Coons, Nancy 1955-2007
Coons, Nancy 1955-2007
PERSONAL:
Born July 16, 1955; naturalized French citizen; died June 24, 2007, in France; married Mark Olson; children: Elodie and Alice. Education: Attended University of Michigan; studied voice under Ionel Pantea.
CAREER:
Writer. Also worked as editor of Stagebill magazine, horn player with Arkansas Symphony, and singer with the Ensemble Vocal du Luxembourg, La Psallette de Lorraine, and the Théâtre National du Luxembourg.
WRITINGS:
TRAVEL GUIDES
Fodor's Provence and the Côte d'Azur, Fodor's Travel Publications (New York, NY), 1999.
Escape to Provence, Fodor's Travel Publications (New York, NY), 2000.

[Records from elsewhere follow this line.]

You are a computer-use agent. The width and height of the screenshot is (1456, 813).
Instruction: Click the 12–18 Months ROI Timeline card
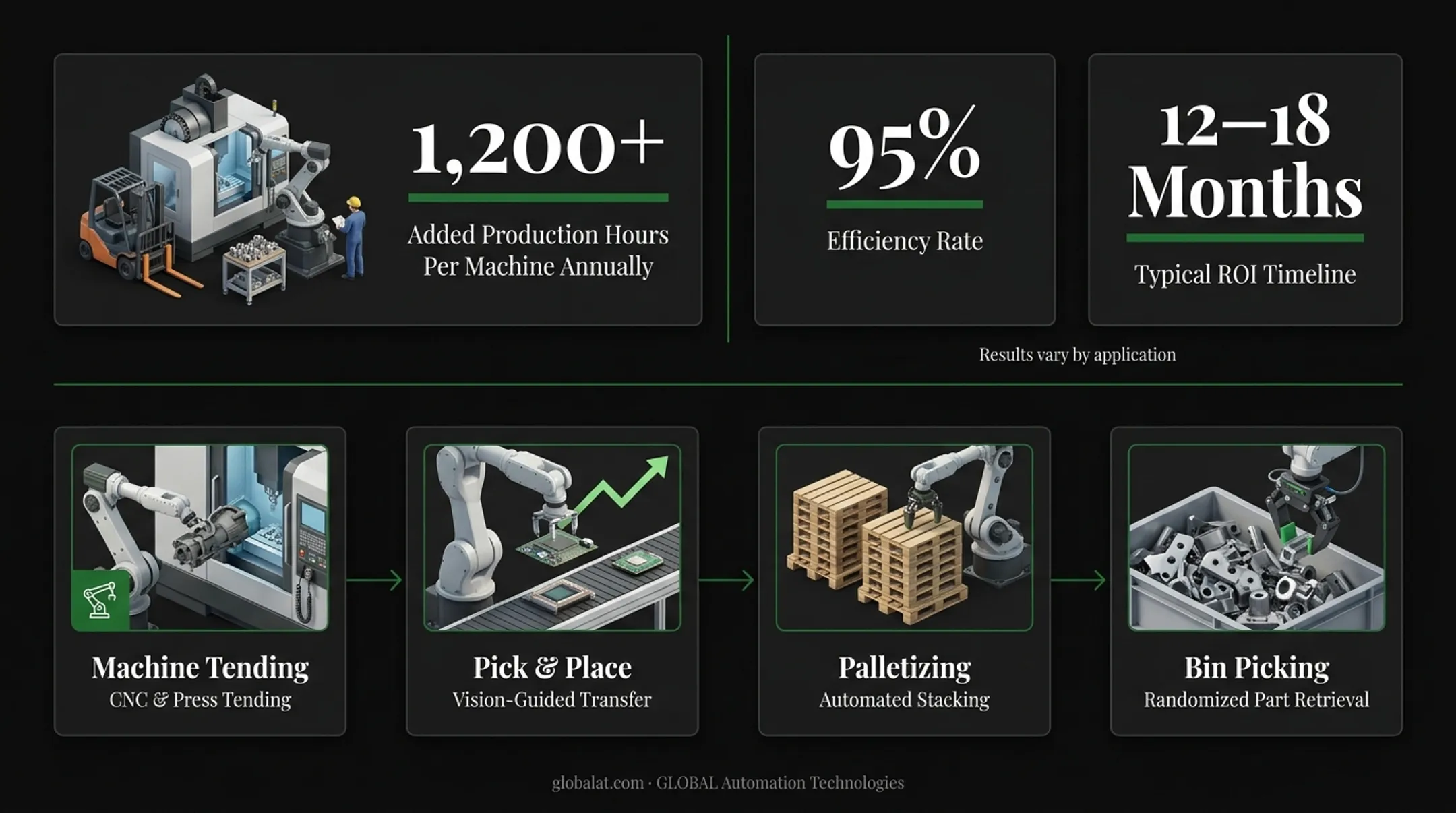1245,189
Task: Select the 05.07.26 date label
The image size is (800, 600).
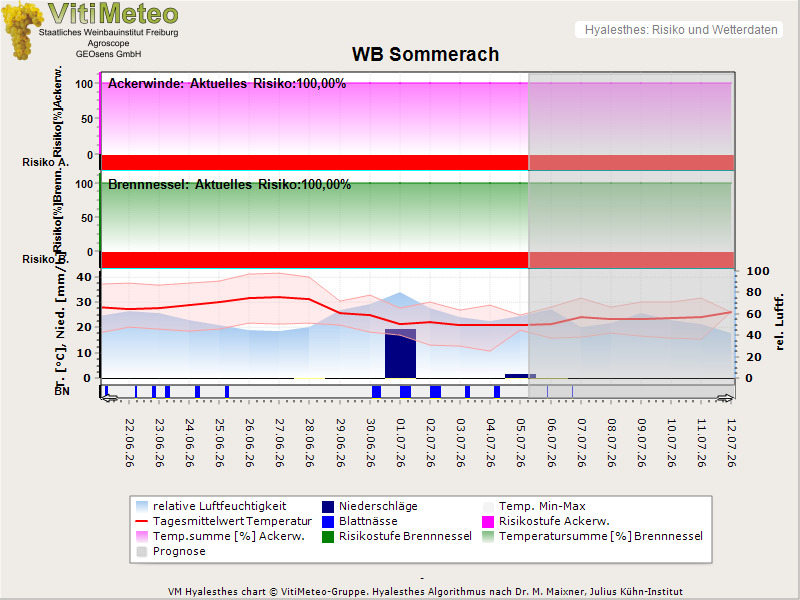Action: (521, 443)
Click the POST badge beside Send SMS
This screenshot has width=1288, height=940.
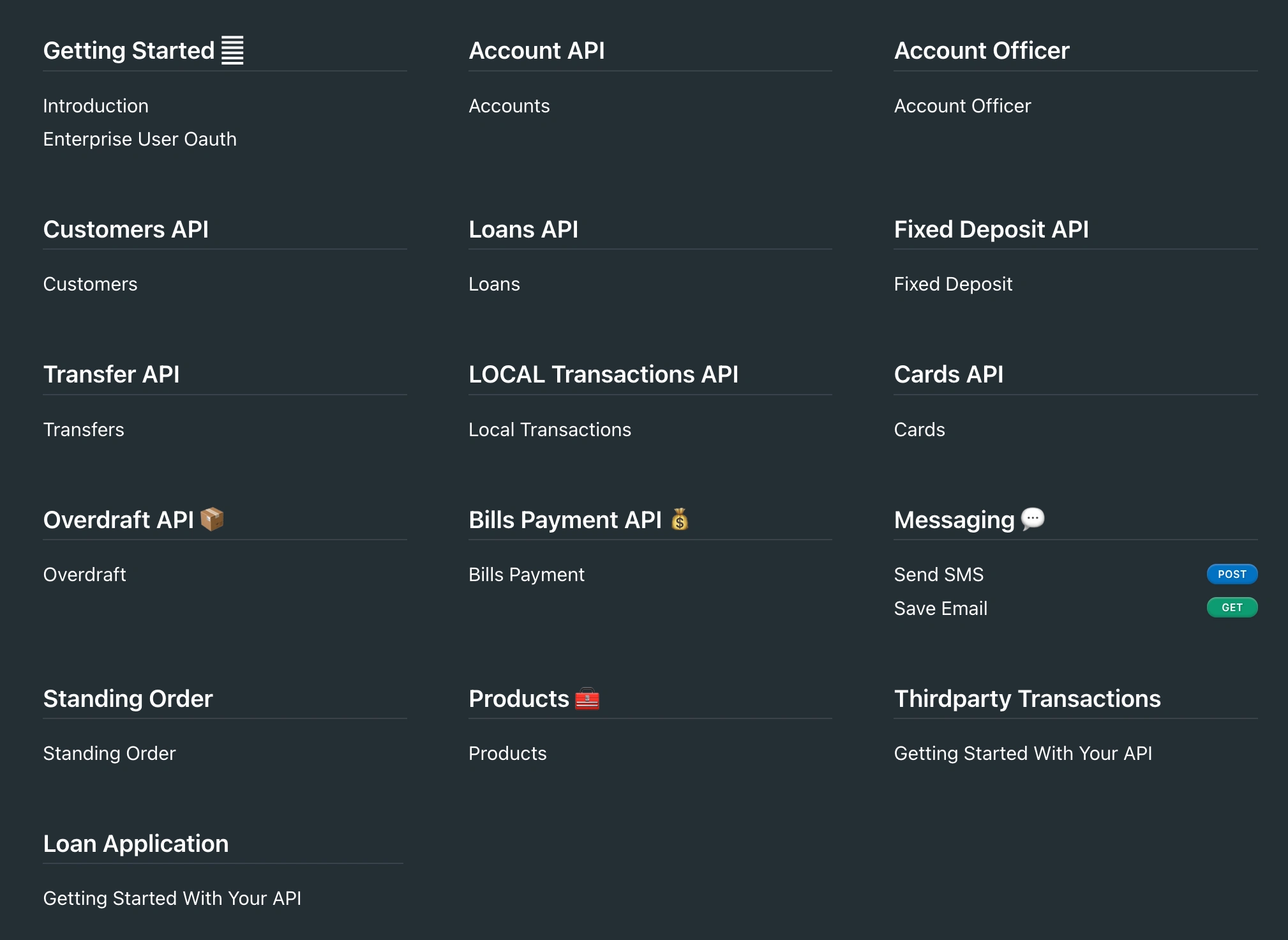click(x=1232, y=574)
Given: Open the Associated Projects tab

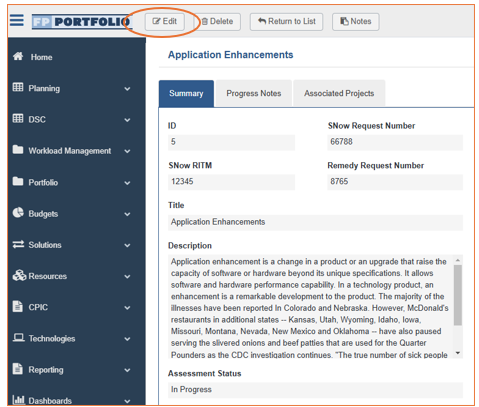Looking at the screenshot, I should point(339,93).
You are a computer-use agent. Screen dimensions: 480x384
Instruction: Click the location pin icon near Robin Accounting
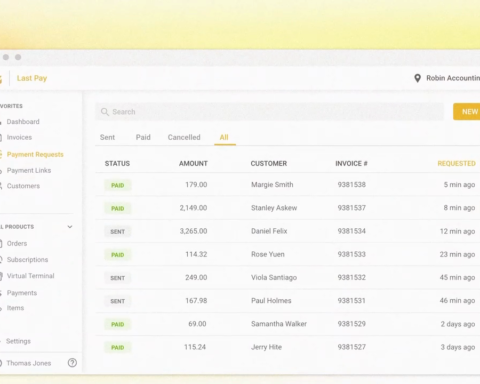click(x=417, y=78)
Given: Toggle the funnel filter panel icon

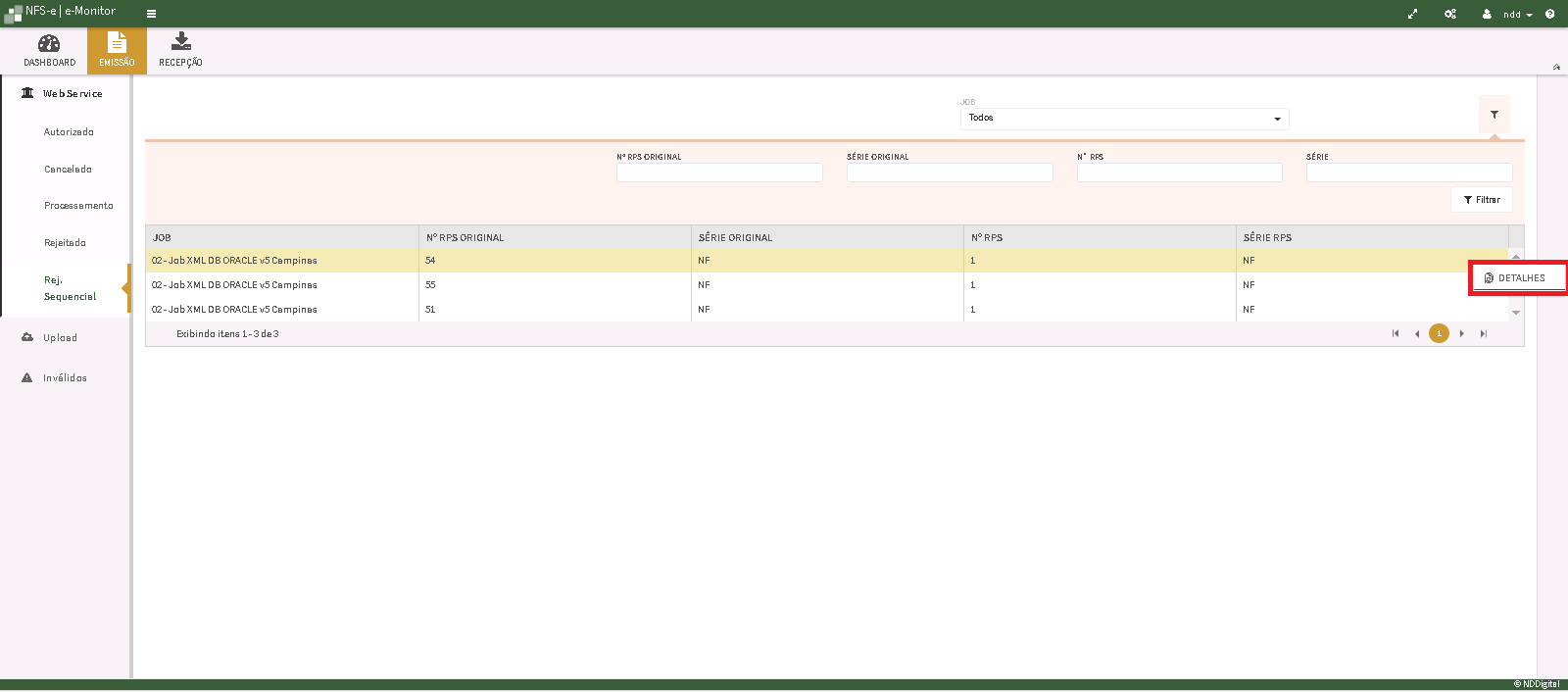Looking at the screenshot, I should [x=1494, y=115].
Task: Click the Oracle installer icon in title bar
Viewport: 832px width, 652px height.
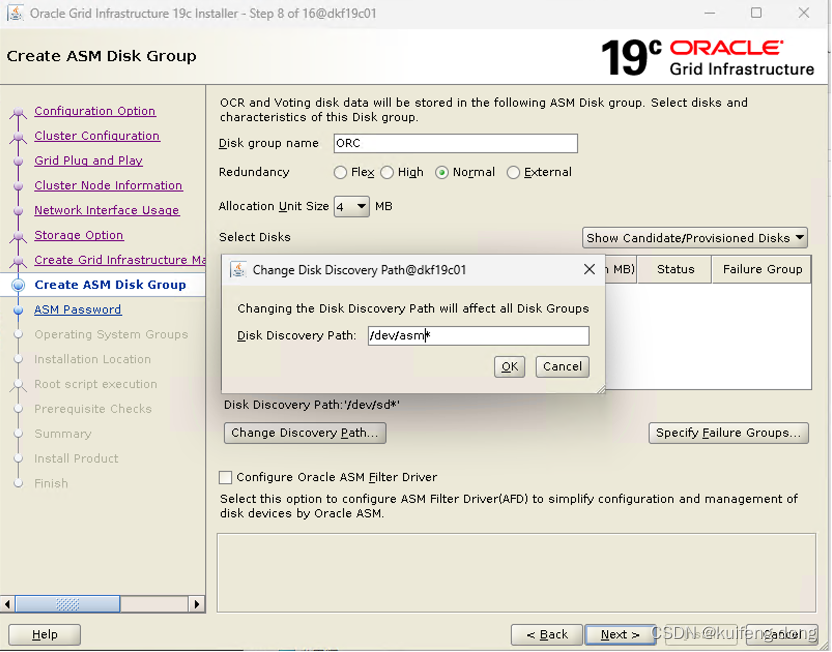Action: tap(14, 14)
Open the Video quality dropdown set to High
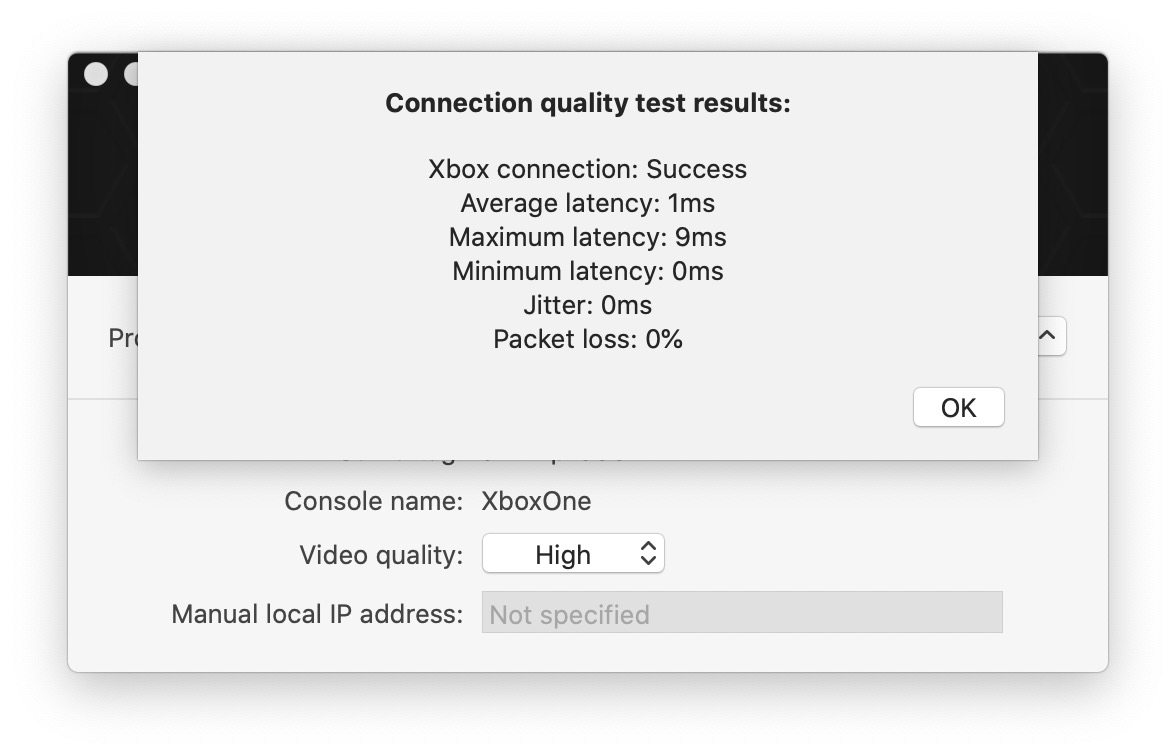Image resolution: width=1176 pixels, height=756 pixels. 573,554
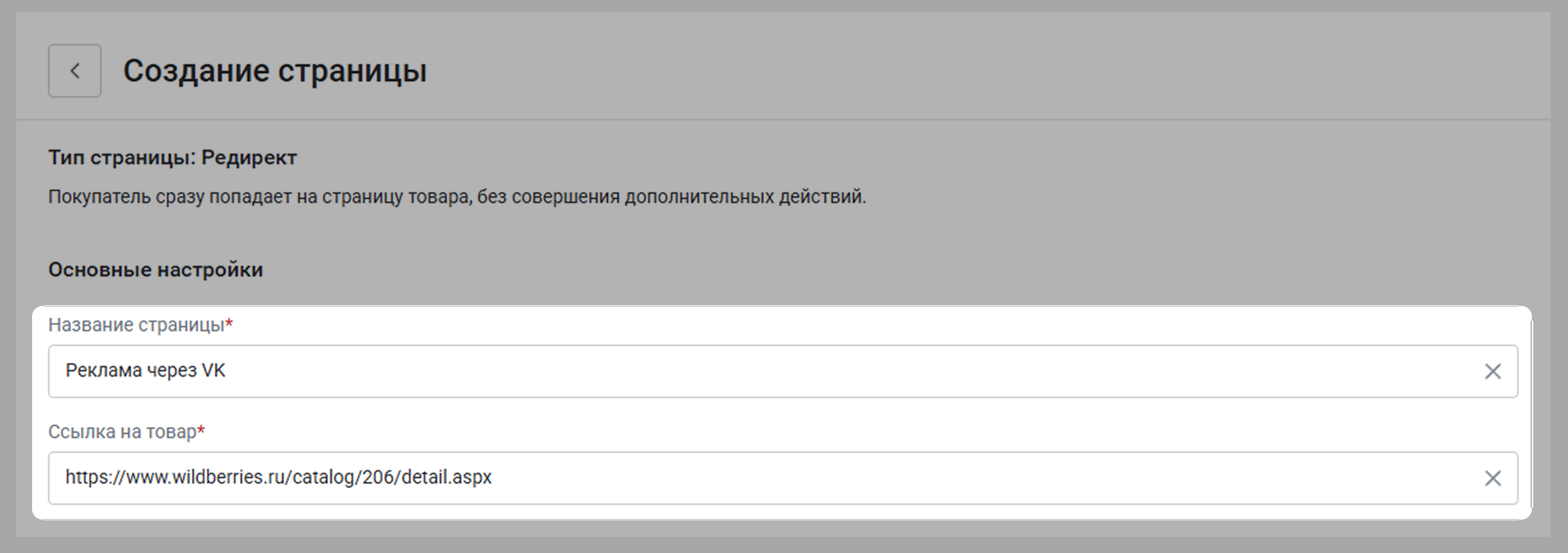Click the word "Редирект" in page type
The height and width of the screenshot is (553, 1568).
coord(249,158)
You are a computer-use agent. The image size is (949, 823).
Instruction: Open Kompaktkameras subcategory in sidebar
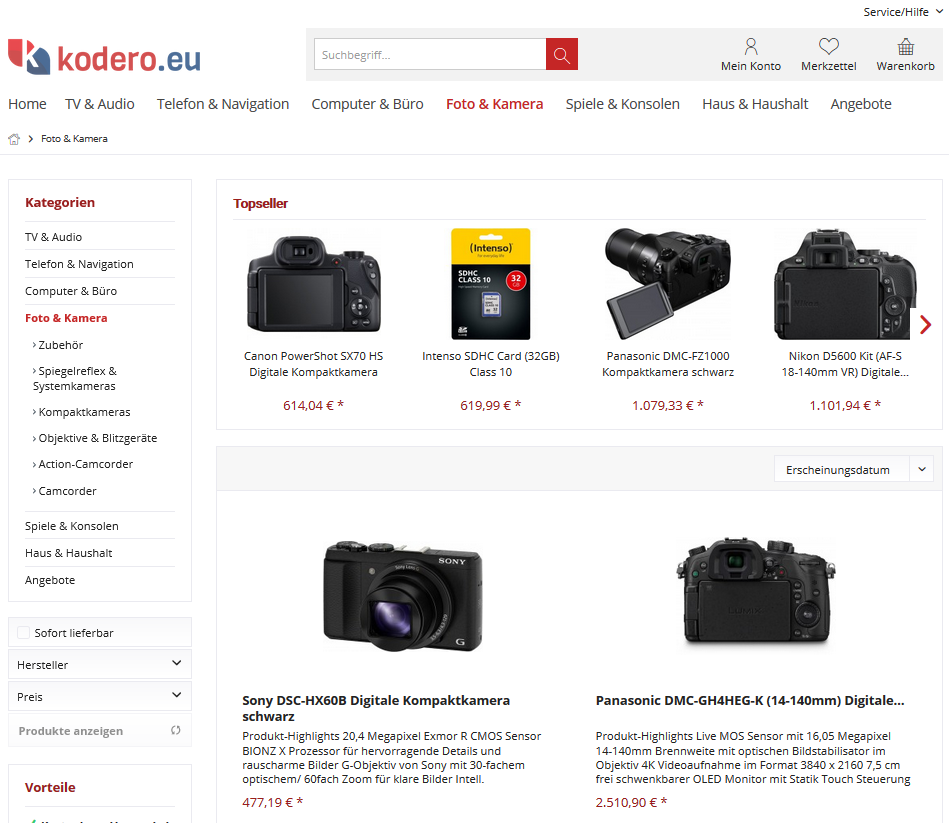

Escape to the Riviera, Fodor's Travel Publications (New York, NY), 2001.
Fodor's Switzerland, Fodor's Travel Publications (New York, NY), 2002.
OTHER
The Feasting Season: A Novel, Algonquin Books of Chapel Hill (Chapel Hill, NC), 2007.
Contributor of commentary to the National Public Radio program All Things Considered. Contributor to periodicals, including International Herald Tribune, Wall Street Journal, New York Times, and Saveur.
SIDELIGHTS:
Raised in a musical family in Grand Rapids, Michigan, Nancy Coons majored in French horn and voice at the University of Michigan School of Music, then went on to play with the Arkansas Symphony for four years before leaving to edit Stagebill and work as a freelance writer. She traveled throughout Europe, writing, studying voice, and performing, before settling with her husband in a three-hundred-year-old French farmhouse to raise their two daughters.
During her writing career, Coons wrote for the International Herald Tribune, the Wall Street Journal, the New York Times, Saveur (an award-winning gourmet food, wine, and travel magazine), and contributed commentaries to National Public Radio's All Things Considered. Coons wrote four European travel guides for Fodor's Travel Publications before penning her final work, The Feasting Season: A Novel, which Sheryl Cornett of the Durham Independent Weekly heralded as a "sensuous, luscious read."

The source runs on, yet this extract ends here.